Scan the records below for the line containing "You are a GUI" and the line containing "Task: Remove the Am Langhof 6/8 filter chip". Copy both, plus every line between, exactly.

Records for this task
Segment Open
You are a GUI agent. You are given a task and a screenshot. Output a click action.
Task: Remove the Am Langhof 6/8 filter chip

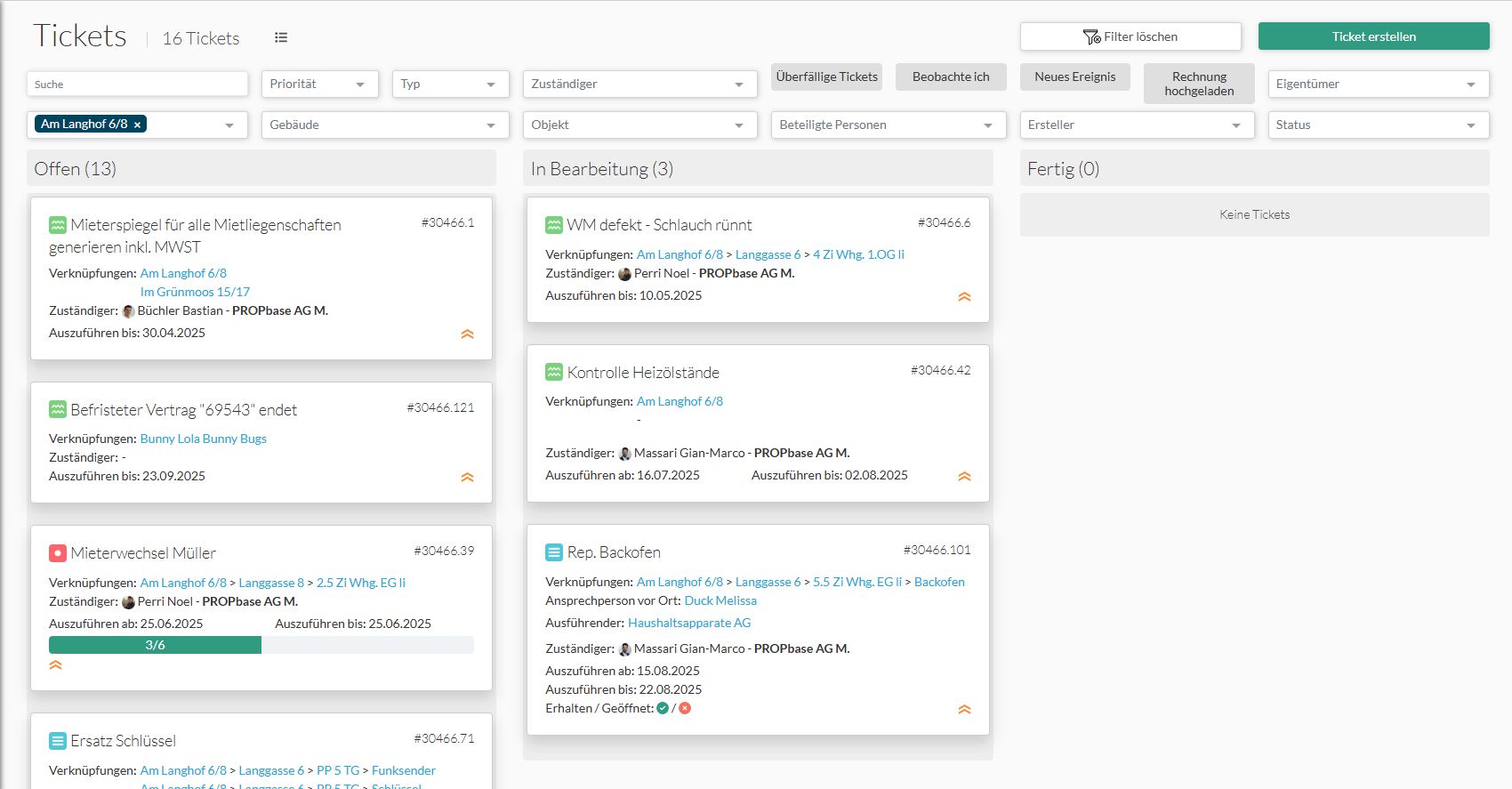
Segment Closed
Segment Open
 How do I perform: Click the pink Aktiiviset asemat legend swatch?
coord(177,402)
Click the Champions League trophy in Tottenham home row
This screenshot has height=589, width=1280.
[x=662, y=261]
Segment Closed
Your solution
You are a GUI agent. You are given a task and a screenshot. Output a click action.
Task: Remove the Am Langhof 6/8 filter chip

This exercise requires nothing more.